## INFORMATION
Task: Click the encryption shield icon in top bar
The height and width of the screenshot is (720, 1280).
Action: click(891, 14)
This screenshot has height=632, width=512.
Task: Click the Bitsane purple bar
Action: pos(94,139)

## TASK INSTRUCTIONS
Every line of the material above is to be copied exactly.

## TASK ANSWER
Task: Click the encryption shield icon in top bar
The height and width of the screenshot is (720, 1280).
Action: click(891, 14)
This screenshot has height=632, width=512.
Task: Click the Bitsane purple bar
Action: pos(94,139)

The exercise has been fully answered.